Gene expression studies were performed using TaqManTM Gene expression assays. RNA was isolated using the TRIzol® method from incubated worm pellets as described previously (33). For cDNA synthesis utilizing the High Capacity cDNA Reverse Transcription Kit (Applied Biosystems), 1 µg of isolated RNA was used. The quantitative real-time PCR (BioRad, Hercules, CA, USA) using TaqManTM Gene expression Assay probes (Life Technologies, Carlsbad, CA, USA) for each gene was used and afd-1 (actin homolog) was used as the housekeeping gene for normalization. Fold difference was determined via the comparative 2−ΔΔCt method. The following probes were used: afd-1 (Assay ID: Ce02414573_m1), nth-1 (Assay ID: Ce02445360_g1, ung-1 (Assay ID: Ce02453385_m1), exo-3 (Assay ID: Ce02423726_g1), and apn-1 (Assay ID: Ce02435571_g1).

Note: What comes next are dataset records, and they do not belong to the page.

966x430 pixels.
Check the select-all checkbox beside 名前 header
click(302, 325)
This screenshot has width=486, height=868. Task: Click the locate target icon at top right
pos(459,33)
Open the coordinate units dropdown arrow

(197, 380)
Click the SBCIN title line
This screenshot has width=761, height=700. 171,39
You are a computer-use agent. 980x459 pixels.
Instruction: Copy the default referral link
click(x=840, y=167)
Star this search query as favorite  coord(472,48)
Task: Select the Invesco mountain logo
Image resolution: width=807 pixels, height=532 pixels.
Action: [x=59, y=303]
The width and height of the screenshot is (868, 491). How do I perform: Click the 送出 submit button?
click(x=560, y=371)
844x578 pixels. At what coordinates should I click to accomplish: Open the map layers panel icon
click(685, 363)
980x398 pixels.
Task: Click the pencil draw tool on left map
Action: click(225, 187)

3.8. Measurement of Incision Activity for AP Sites

For AP site incision activity analysis, the method of non-radioactive base excision repair (BER) incision activity described by Winkelbeiner et al. 2020 [65] was used. After extract preparation of samples with 3000 worms each and protein quantification via BCA, 5 µg of protein were used for each sample for optimal determination of enzyme activity. Extracts were incubated with the fluorescently labeled DNA lesion containing hairpin-oligonucleotides (AP site analog containing). Using polyacrylamide gel electrophoresis (PAGE), intact and incised oligonucleotides were separated and quantified via fluorescence measurement. The ratio of intact and incised oligonucleotides correlates with the incision activity of glycosylases involved in BER. The PAR polymerase (PARP) inhibitor Olaparib was used as positive control at 200 µM for 1 h.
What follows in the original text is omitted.